Le segnalazioni di irregolarità

Dalle aule universitarie, tuttavia, sono emerse testimonianze che dipingono un quadro ben diverso, fatto di comportamenti che minano l'integrità della prova. Ai vigilanti, che pure hanno espulso alcuni studenti colti in flagrante, sono sfuggiti molti altri episodi: telefoni cellulari che, squillando, hanno interrotto la concentrazione di molti senza che ciò comportasse sanzioni per i possessori, e studenti che hanno copiato liberamente servendosi di smartwatch e di altri dispositivi elettronici. Di particolare gravità appaiono, poi, le segnalazioni relative a scambi di suggerimenti tra i candidati e, in alcuni casi, persino a membri delle commissioni che avrebbero indirizzato gli studenti verso le risposte corrette; non sono mancati, infine, ritrovamenti di apparecchiature sofisticate, come un walkie-talkie nascosto sotto una sciarpa.

La circolazione dei quesiti online

Un aspetto che ha destato allarme, e che rappresenta una violazione palese del regolamento d'esame, è stata la diffusione di materiale riservato sulla rete. Fotografie e video dei test, infatti, hanno cominciato a circolare online e sui social network quando la prova era ancora in svolgimento in molte sedi, un fatto che ha reso palese la possibilità di una contaminazione dei risultati. È proprio su questo punto, ossia sulla pubblicazione illecita dei compiti, che il ministero ha annunciato la propria intenzione di intervenire con forza, impegnandosi a risalire ai responsabili per annullarne gli esami.

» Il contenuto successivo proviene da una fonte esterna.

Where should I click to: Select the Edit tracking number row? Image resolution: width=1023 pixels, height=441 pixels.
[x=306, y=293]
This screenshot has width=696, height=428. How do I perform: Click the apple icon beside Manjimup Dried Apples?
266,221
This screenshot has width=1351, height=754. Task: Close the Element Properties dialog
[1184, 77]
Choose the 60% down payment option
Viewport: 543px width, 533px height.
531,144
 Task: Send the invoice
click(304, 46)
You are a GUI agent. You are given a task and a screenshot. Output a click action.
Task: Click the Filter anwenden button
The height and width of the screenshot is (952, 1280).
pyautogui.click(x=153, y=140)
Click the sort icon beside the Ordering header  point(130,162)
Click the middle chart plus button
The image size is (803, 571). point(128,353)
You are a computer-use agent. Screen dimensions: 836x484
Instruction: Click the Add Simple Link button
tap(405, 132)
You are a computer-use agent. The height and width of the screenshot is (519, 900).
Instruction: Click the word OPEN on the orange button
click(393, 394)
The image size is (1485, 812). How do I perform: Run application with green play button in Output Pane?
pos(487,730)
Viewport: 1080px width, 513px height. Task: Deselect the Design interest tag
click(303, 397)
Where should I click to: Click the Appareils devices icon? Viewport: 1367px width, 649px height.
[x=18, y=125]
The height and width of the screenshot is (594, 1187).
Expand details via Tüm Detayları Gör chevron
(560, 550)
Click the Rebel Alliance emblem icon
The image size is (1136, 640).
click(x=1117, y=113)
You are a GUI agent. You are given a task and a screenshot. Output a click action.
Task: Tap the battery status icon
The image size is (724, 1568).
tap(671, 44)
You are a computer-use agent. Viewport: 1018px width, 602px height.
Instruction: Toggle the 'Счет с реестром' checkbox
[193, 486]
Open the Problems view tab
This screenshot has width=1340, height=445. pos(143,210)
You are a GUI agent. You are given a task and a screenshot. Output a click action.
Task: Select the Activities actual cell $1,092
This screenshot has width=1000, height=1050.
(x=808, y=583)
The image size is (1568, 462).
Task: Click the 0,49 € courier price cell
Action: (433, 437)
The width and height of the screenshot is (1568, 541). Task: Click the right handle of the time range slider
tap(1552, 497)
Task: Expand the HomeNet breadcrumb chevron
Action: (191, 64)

La reazione politica e la diffida di Più Europa

La decisione di confermare la prova non ha però convinto tutti. Il partito Più Europa, per voce del suo presidente Matteo Hallissey, ha annunciato di aver inviato una diffida formale alla ministra Bernini, chiedendo esplicitamente l'annullamento dell'appello del 20 novembre. All'iniziativa, che rappresenta la prima azione politica formale in merito alla vicenda, hanno partecipato anche Radicali Italiani e un legale, l'avvocato Francesco Leone, segnale di una contestazione che potrebbe non limitarsi alle sole proteste verbali e che potrebbe trovare seguito in aule diverse da quelle universitarie.